Entries on target coordinates →
____________

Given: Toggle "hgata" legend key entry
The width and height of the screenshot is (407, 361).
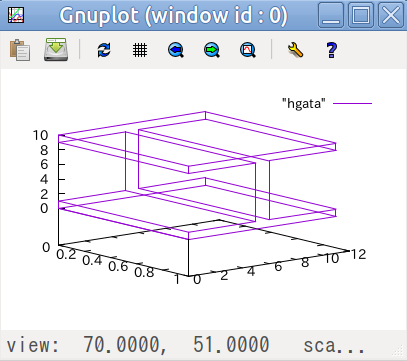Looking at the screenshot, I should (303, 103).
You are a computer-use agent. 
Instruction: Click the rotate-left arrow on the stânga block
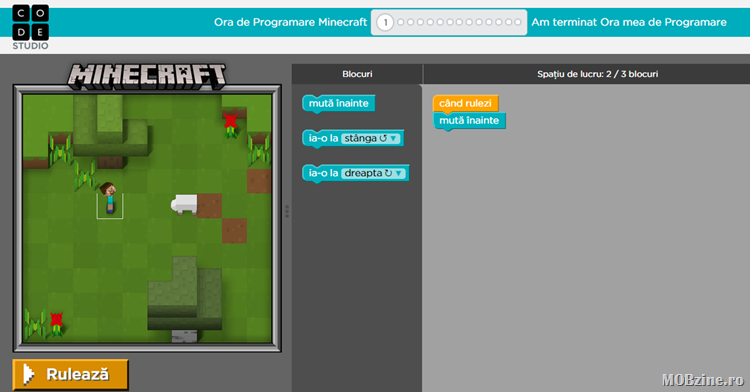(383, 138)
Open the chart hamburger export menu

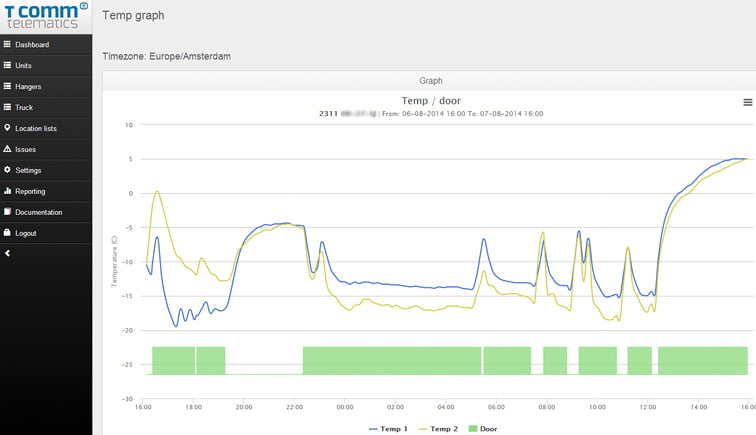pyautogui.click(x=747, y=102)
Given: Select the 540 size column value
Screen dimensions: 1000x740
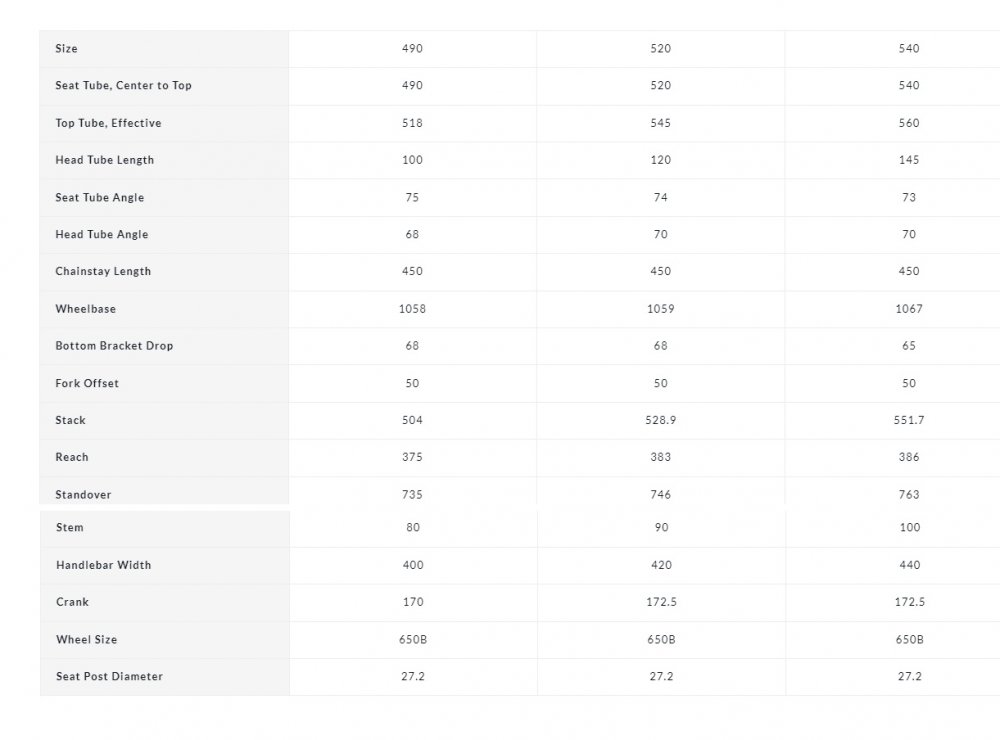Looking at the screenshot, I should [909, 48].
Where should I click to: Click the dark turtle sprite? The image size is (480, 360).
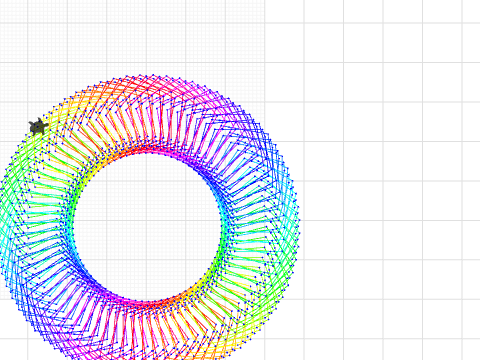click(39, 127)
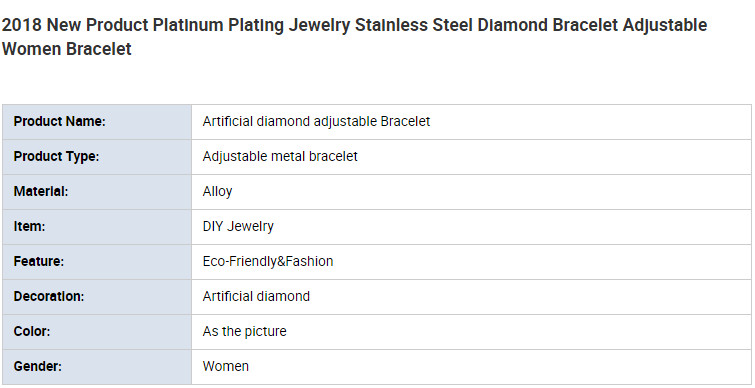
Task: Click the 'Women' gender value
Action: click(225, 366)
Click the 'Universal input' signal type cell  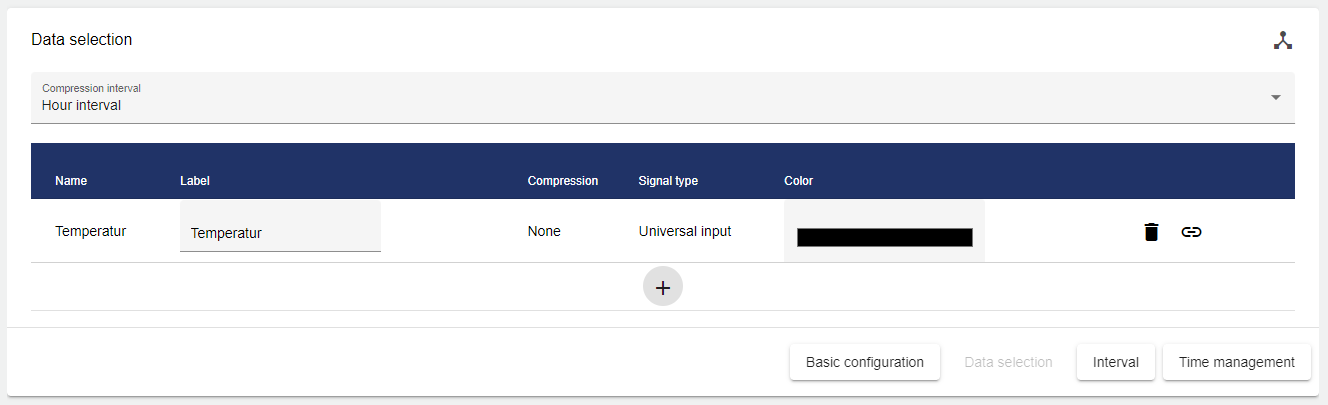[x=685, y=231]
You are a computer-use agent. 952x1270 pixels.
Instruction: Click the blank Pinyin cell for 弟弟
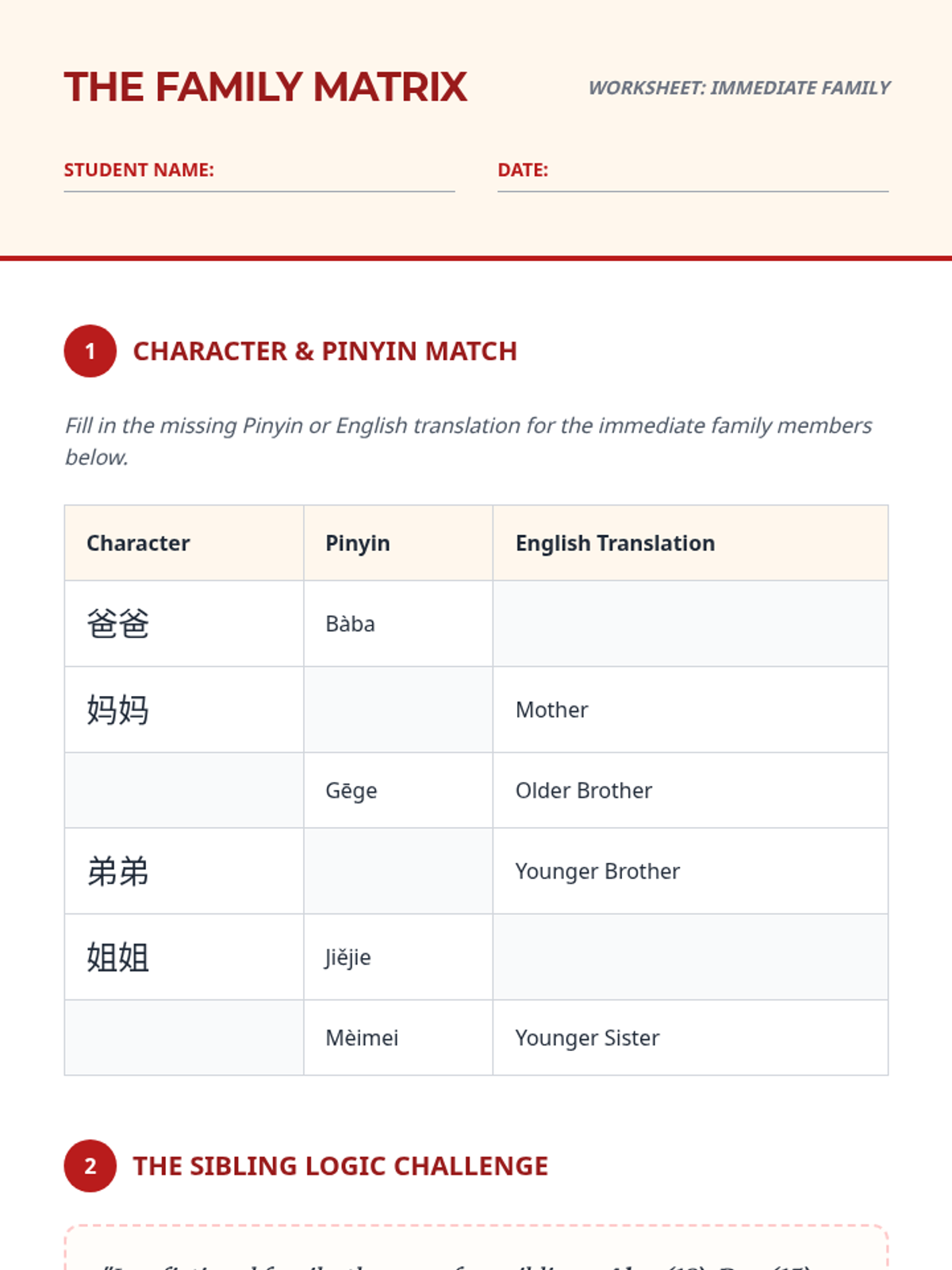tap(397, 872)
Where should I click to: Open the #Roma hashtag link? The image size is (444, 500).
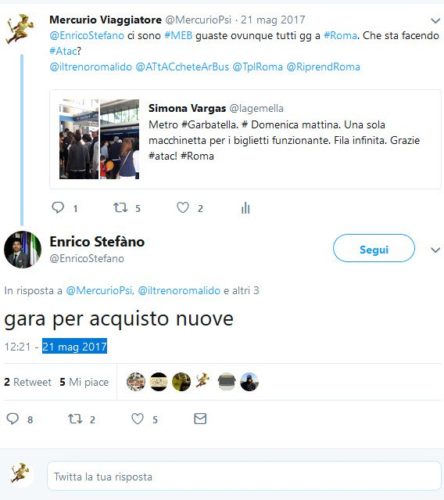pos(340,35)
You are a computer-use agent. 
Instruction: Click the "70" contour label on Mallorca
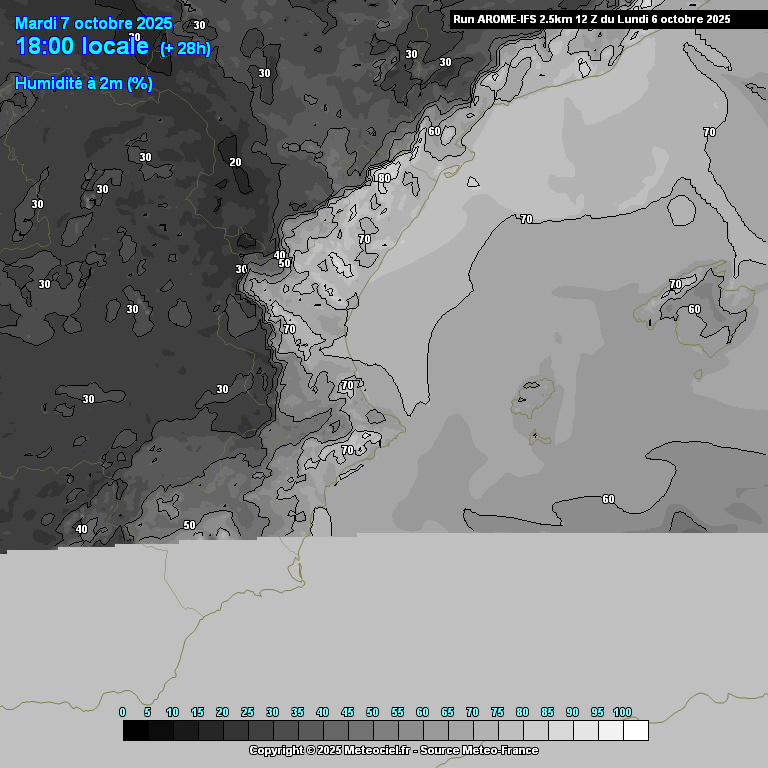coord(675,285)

____________

OBJECTIVE → Output the lines from the start of the entries through the line containing "Looking at the screenshot, I should [909, 48]." as a Markdown table with the columns Row and Line, skipping blank lines. Leave the pictures out.

COMPLETE RESPONSE →
| Row | Line |
|---|---|
| 1 | Given: Toggle "hgata" legend key entry |
| 2 | The width and height of the screenshot is (407, 361). |
| 3 | Looking at the screenshot, I should (303, 103). |
| 4 | You are a computer-use agent.  |
| 5 | Instruction: Click the rotate-left arrow on the stânga block |
| 6 | (383, 138) |
| 7 | Open the chart hamburger export menu |
| 8 | pyautogui.click(x=747, y=102) |
| 9 | Given: Select the 540 size column value |
| 10 | Screen dimensions: 1000x740 |
| 11 | Looking at the screenshot, I should [909, 48]. |